House-passed regulatory reforms face uphill battle

Fate of two bills in Senate is uncertain, and the president has threatened vetoes.

The Republican-controlled House made good on promises by passing two far-reaching regulatory reform bills long sought by many in industry, though the White House has vowed to veto both bills.

On Friday, the House voted 253-167 for the Regulatory Accountability Act (H.R. 3010), a major reworking of the 1946 Administrative Procedures Act. It would codify requirements on agencies to pursue earlier public outreach, improved scientific data, less closed door regulating, more built-in cost benefit analysis and more formal reviews of evidence of the effects of proposed "high-impact rules" costing more than a $1 billion.

On Thursday, the House voted 263-159 for the Regulatory Flexibility Improvements Act (H.R. 527), which would require agencies to step up efforts to identify costs that new regulations could impose on small businesses, write the regulations in ways that reduce costs and increase input from small businesses in the process.

A Senate version of the accountability act, introduced by Sen. Rob Portman, R-Ohio, has not emerged from the Homeland Security and Governmental Affairs Committee.

"The Regulatory Flexibility Improvements Act responds to the administration's words about the need to protect small businesses from over-regulation," House Judiciary Committee Chairman Lamar Smith, R-Texas, said in a statement. "The bill makes carefully targeted reforms to the current law to ensure that agencies properly analyze how a new regulation will affect small businesses before adopting that regulation."

Rep. Sam Graves, R-Mo., cited several recent studies, including an October Gallup poll, that found complying with government regulations was the most important problem that small business owners faced.

"According to a 2010 Small Business Administration study, small firms bear a regulatory cost that is 36 percent higher than the cost of regulatory compliance for large businesses," said Graves, who chairs the Small Business Committee.

"Economic recovery begins with our small businesses, but this will not happen unless we rein in the mass of regulations coming from Washington," he said.

A White House statement issued before the vote Thursday said the Regulatory Flexibility Improvements Act "would impose unneeded and costly analytical and procedural requirements on agencies that would prevent them from performing their statutory responsibilities. It would also create needless regulatory and legal uncertainty and increase costs for businesses and further impede the implementation of common-sense protections for the American public."

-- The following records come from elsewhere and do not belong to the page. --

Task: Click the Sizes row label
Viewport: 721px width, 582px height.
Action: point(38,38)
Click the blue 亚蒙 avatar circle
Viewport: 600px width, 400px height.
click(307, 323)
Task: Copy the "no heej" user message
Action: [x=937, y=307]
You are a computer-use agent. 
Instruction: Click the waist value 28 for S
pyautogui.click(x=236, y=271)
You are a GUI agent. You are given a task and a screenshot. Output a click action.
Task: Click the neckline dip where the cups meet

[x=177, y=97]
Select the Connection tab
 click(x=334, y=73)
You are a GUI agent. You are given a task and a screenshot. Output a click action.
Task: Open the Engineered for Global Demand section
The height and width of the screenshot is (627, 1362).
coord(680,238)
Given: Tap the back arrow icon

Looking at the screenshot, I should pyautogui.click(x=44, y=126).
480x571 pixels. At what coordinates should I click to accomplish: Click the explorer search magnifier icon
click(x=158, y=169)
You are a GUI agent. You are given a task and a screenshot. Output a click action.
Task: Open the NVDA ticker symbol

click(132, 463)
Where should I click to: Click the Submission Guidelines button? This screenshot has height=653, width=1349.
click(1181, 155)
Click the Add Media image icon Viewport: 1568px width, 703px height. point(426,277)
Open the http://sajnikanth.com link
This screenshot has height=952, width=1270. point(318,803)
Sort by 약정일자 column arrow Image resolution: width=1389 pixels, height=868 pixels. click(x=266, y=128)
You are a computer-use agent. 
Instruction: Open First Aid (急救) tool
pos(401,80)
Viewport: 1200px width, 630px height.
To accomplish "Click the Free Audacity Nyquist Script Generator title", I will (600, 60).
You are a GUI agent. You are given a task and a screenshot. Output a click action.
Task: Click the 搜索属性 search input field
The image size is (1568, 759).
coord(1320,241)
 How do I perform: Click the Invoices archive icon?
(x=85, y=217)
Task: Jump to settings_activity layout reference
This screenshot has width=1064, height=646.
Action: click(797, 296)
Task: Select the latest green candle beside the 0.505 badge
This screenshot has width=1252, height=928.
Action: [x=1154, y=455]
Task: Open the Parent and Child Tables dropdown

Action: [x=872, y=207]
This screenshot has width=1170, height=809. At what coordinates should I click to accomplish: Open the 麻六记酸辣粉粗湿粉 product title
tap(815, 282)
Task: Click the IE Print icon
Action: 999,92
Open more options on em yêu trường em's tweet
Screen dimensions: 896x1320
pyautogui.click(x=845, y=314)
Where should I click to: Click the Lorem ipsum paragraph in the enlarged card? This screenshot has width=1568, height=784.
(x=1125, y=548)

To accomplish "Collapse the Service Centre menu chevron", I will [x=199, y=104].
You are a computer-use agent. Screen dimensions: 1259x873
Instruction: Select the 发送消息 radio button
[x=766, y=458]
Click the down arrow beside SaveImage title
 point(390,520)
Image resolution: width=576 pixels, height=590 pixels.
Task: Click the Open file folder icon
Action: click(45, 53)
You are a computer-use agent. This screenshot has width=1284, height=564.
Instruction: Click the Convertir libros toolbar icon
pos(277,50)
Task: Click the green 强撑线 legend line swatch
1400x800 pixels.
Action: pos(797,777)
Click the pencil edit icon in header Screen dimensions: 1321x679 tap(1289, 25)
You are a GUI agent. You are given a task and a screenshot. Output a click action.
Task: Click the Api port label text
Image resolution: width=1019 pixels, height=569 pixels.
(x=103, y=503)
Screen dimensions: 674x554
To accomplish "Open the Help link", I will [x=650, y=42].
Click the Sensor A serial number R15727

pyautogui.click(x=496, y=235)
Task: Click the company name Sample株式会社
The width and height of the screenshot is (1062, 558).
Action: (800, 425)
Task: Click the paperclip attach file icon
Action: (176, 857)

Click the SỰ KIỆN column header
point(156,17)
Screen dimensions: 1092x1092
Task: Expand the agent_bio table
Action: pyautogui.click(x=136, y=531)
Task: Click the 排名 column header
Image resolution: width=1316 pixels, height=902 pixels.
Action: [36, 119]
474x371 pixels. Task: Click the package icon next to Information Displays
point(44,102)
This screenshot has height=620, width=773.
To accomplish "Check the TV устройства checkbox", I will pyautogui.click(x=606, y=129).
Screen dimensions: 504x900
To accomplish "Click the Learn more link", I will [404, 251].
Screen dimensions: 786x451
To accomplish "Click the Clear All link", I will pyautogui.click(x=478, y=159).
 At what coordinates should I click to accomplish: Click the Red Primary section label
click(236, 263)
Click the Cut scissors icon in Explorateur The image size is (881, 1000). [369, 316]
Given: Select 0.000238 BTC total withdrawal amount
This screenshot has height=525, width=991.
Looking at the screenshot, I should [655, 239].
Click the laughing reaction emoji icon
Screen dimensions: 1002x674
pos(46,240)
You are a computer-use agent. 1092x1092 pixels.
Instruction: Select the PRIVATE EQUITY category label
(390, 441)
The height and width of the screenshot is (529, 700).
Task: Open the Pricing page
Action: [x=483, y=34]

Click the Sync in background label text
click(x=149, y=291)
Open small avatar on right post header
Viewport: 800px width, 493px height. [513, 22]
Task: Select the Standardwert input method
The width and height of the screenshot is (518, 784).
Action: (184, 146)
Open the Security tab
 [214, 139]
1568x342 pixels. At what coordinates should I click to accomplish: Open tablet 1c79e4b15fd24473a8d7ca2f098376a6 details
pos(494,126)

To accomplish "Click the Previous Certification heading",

Similar language was used in the White House critique of the Regulatory Accountability Act, charging that it would "require cumbersome 'formal' rule-making for a new category of rules, for which agencies would have to conduct quasi-adjudicatory proceedings. It would impose unnecessary new evidentiary standards as a condition of rule-making," the statement said. "It would subject the regulatory process to unneeded rounds of litigation . . . and undermine the executive branch's ability to adapt regulatory review to changing circumstances.

The Obama administration argued that its "deep commitment to promoting small business" and relieving regulatory burdens is reflected in the president's January executive order.

The Regulatory Flexibility Improvements Act was blasted by Scott Slesinger, legislative director of the Natural Resources Defense Council. He told Government Executive it "has nothing to do with small business but gives large businesses the opportunity to hide behind small business in analyzing the impact." It also would "give the SBA power to hold up regulations, making it a super-regulator," he said.

The Regulatory Accountability Act drew equally harsh criticism from Katherine McFate, president of the nonprofit OMB Watch. She wrote in a blog that it would "mandate new, duplicative agency reviews; overturn established administrative law practices; give corporate interests countless new ways to influence, slow, or simply stop the rule-making process; and allow judges to substitute their own judgments for those of scientific experts and agency staff."